What the task asks
Without the pictures, give every record again exactly.

Entries shown

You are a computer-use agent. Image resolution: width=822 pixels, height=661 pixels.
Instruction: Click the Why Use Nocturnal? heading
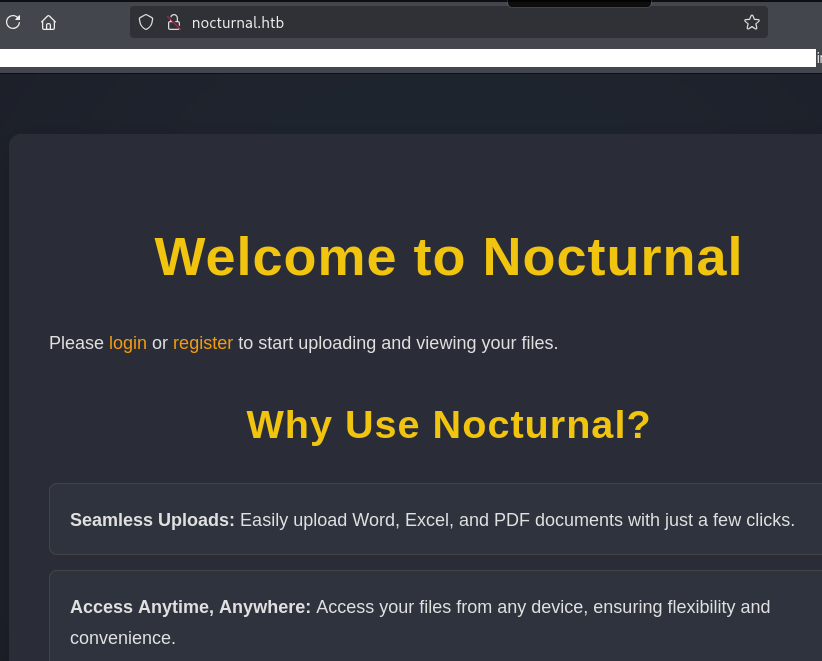tap(448, 424)
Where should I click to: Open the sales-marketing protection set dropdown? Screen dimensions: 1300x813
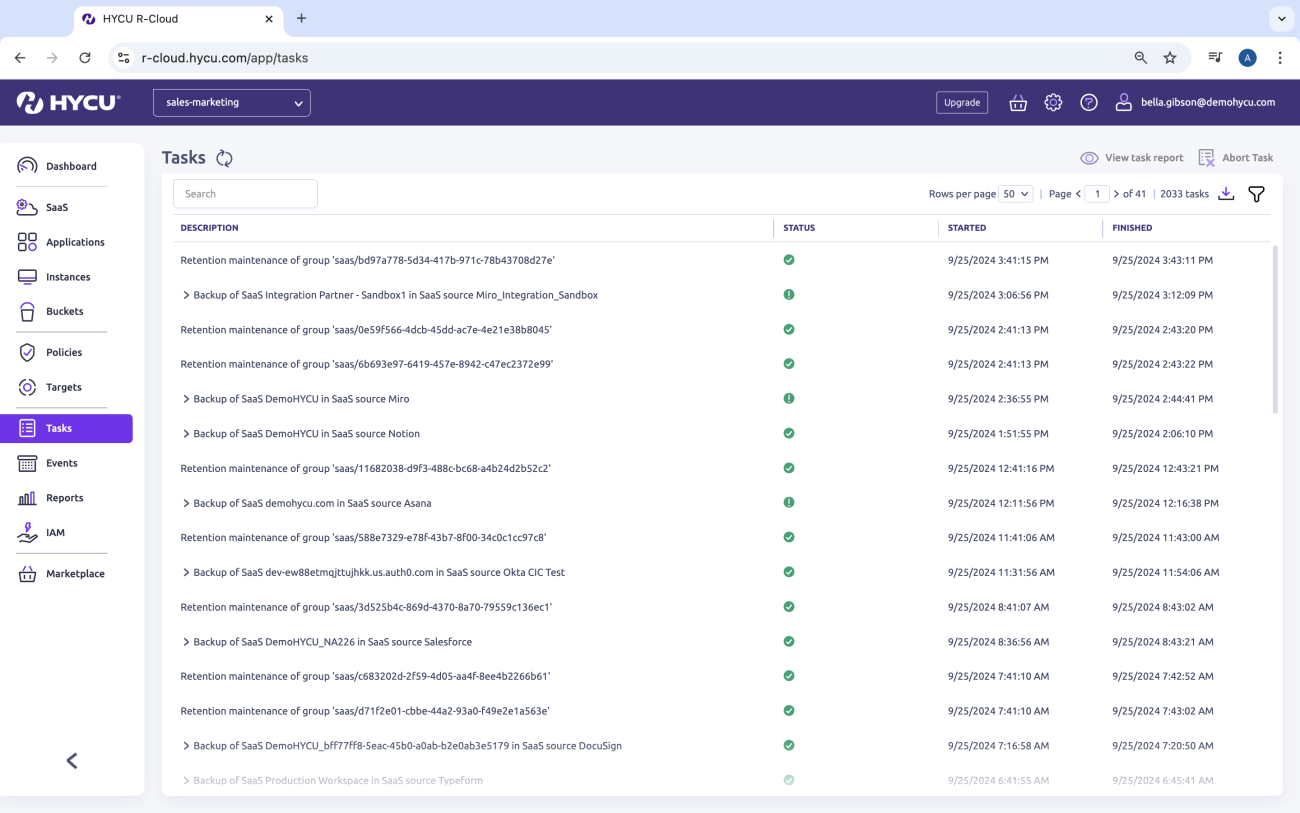[x=232, y=102]
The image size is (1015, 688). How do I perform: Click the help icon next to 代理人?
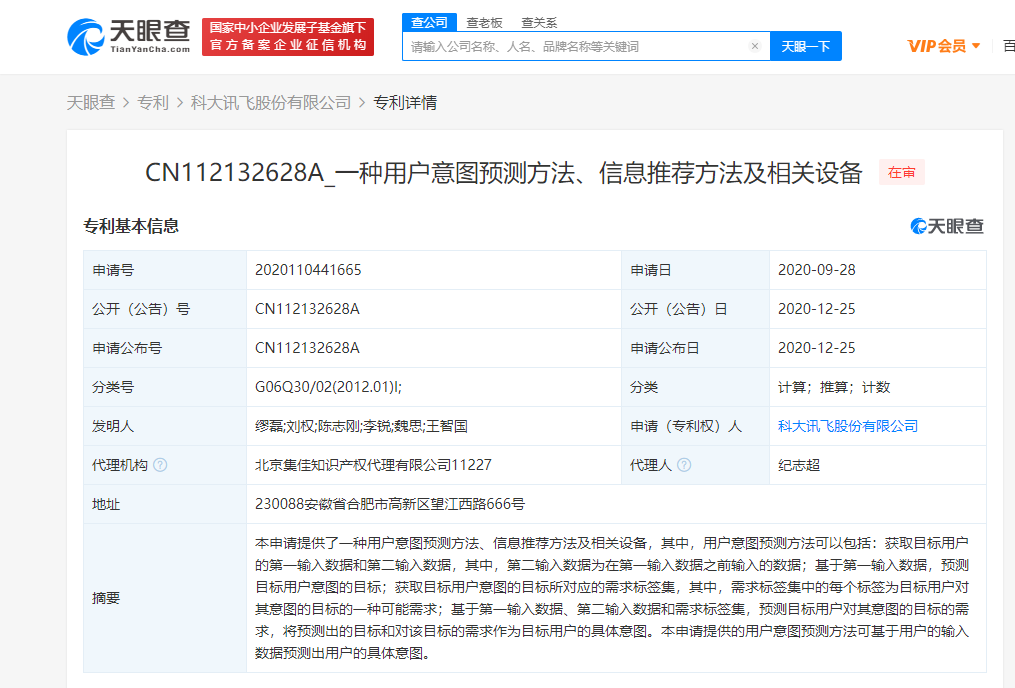pos(684,465)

Completed exercise
You are a computer-use agent. Image resolution: width=822 pixels, height=661 pixels.
Instruction: Click the Why Use Nocturnal? heading
tap(448, 424)
Where should I click to: Open the sales-marketing protection set dropdown? Screen dimensions: 1300x813
[x=232, y=102]
The image size is (1015, 688). How do I perform: Click the help icon next to 代理人?
pos(684,465)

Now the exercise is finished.